When Zach Gallin wants to hang out with some of his closest friends on any given day, he knows to show up at the Bishop John Carroll Statue in Georgetown at 5 pm.
That’s where the Georgetown University Running Club, which has about 80 active members this year, meets to log some miles and have lots of fun along the way.
“It was one of the first things I joined at Georgetown,” said Gallin, a junior who recently became the club’s president. “It became the centerpiece of my life.”
For college students like Gallin who love to run and crave a team-like environment, club running has become a popular alternative to joining the varsity track or cross country team.
“I wanted to be a student who happened to run, not a runner who happened to be a student,” said Colin SyBing, a University of Maryland junior and president of the University of Maryland Running Club. He ran for T.S. Wootton while in high school.
There are around 150 college running clubs registered with the National Intercollegiate Running Club Association (NIRCA), the sport’s governing body.
But organized competition for these clubs is relatively new. Before NIRCA was founded in 2006, club runners were left to compete in local road races and varsity college open invitationals, if they competed at all.
“After the Ball State University club hosted what we believe to be the first all-club cross country invitationals in 2004 and 2005, we realized it would be great to have more club races like that to choose from but there needed to be some kind of league or conference to organize it,” said Julia Stulock, NIRCA’s director of business management and one of its founding board members. “So, the idea of NIRCA was generated by a group of college running club officers, simply to have more competition opportunities with a fun environment.”
Stulock said the Mid-Atlantic region has been one of NIRCA’s biggest and most active regions for several years, with 28 member schools that combined 14 events for the 2018-2019 season.
“In many aspects, club running can offer a more relaxed atmosphere than a varsity team,” said Stulock, a former college club runner. “You go to as many team practices as you can manage with your classwork, you choose when and if you want to race, and do not have any pressure to maintain scholarship/waiver eligibility.”
She said she’s also seen athletes use club running as a way to prepare themselves for making the jump to varsity, or as a way to continue running after varsity eligibility has run out.
The college club running scene in the D.C. area is a vibrant one, giving schools many opportunities to collaborate with and compete against each other, runners say.
American University XCTF played host to the Capital Relays March 24, while Maryland will hold the Terrapin Invitational 2019 on April 6. Georgetown’s Battle for D.C. track meet is coming up on April 13.
The clubs also have a number of other meets on their agenda this spring, including NIRCA’s Spring National Championships at Miami University of Ohio, and some local road races, too.
Daniel Ritter, president of American University Club XCTF, said the club has about 60 to 70 members this year, with around 30 runners who participate in most of the club’s events.
Ritter, a third-year senior, was a serious runner in high school, but wasn’t interested in the commitment that came with being on American’s varsity track team.

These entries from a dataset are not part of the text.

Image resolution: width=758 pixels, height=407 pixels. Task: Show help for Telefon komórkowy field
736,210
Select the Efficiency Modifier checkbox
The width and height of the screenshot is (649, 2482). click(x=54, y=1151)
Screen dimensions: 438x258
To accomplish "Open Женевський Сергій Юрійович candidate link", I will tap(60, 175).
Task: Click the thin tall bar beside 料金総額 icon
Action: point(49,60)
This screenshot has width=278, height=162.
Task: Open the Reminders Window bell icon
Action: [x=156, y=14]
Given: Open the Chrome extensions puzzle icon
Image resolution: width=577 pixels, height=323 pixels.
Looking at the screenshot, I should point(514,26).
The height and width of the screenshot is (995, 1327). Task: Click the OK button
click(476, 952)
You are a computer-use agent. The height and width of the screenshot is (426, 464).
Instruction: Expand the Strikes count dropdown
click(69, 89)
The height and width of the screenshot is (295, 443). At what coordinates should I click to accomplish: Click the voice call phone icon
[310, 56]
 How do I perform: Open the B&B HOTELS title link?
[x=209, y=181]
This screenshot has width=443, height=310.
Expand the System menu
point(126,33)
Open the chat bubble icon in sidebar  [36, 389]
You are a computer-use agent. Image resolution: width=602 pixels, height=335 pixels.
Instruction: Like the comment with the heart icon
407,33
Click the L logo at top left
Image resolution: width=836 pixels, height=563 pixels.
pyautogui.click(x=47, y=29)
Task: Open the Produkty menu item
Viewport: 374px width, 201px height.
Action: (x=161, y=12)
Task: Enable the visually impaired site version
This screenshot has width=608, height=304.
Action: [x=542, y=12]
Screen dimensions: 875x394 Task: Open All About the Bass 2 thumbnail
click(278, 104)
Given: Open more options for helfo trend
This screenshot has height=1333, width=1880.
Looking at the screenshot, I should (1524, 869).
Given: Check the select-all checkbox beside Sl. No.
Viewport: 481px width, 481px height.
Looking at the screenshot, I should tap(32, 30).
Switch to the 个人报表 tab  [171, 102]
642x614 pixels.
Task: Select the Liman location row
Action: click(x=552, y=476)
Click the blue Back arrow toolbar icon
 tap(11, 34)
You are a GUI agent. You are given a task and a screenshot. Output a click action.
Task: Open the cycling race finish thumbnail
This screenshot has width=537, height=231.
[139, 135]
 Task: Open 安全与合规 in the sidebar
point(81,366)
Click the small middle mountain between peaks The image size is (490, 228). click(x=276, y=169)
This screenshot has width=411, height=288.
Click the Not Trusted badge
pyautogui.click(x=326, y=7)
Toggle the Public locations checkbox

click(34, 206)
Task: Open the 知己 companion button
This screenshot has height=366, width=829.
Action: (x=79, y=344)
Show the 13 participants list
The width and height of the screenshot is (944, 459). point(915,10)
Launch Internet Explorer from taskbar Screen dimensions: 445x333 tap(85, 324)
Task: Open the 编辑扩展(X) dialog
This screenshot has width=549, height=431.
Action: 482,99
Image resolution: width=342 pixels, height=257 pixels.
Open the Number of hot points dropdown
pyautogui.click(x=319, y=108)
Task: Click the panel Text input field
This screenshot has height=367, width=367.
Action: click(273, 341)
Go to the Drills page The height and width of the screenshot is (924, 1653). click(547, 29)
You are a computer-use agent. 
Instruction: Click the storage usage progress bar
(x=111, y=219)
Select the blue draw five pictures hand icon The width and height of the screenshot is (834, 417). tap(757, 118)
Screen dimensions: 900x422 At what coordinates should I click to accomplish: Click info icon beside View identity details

He still wanted to keep running and training, though, so he joined the club, which he describes as a solid mix of competitive and casual runners.
“”We measure success by how many people who get together to practice, or how many people are coming to our long runs,” Ritter said. “There’s no elitism here.”
SyBing, a runner since seventh grade, joined Maryland’s club on the first day of his freshman year. He’s seen the club, which has about 250 members, expand in terms of having a roster of dedicated runners.
They’ve also had some major successes recently, with the girls cross country team placing 10th at nationals last fall.
While the club’s weekday practice runs are voluntary, he said there’s a growing number of runners who show up consistently.
What workout they do when they get there, however, is entirely up to them.
“You can show up and run whatever workout you want to run,” said SyBing, whose personal running goals include breaking 15 minutes in the 5K. “In reality, it’s just more of a community to find those training partners.”
Gallin said Georgetown club members run every day, including twice on Wednesday, and those meet ups include two workouts. While all runners are encouraged to do the workouts, they aren’t mandatory.
“Our motto is challenge by choice,” he said.
In addition to the team’s practices and meets, Georgetown runners also volunteer with Back On My Feet and Teens Run D.C. Back On My Feet works to empower homeless residents through running and connects them with various resources, while Teens Run D.C. helps city youth through a mentoring and distance running program.
That outreach is something that makes Georgetown’s club unique, Gallin said.
While D.C.’s running scene offers ample opportunities for competition, club presidents say it’s the fellowship among their fellow runners that truly excites them.
“There’s something really beautiful about going on a nice long run on a fall morning in Rock Creek Park with your friends, doing something that you all love,” Ritter said.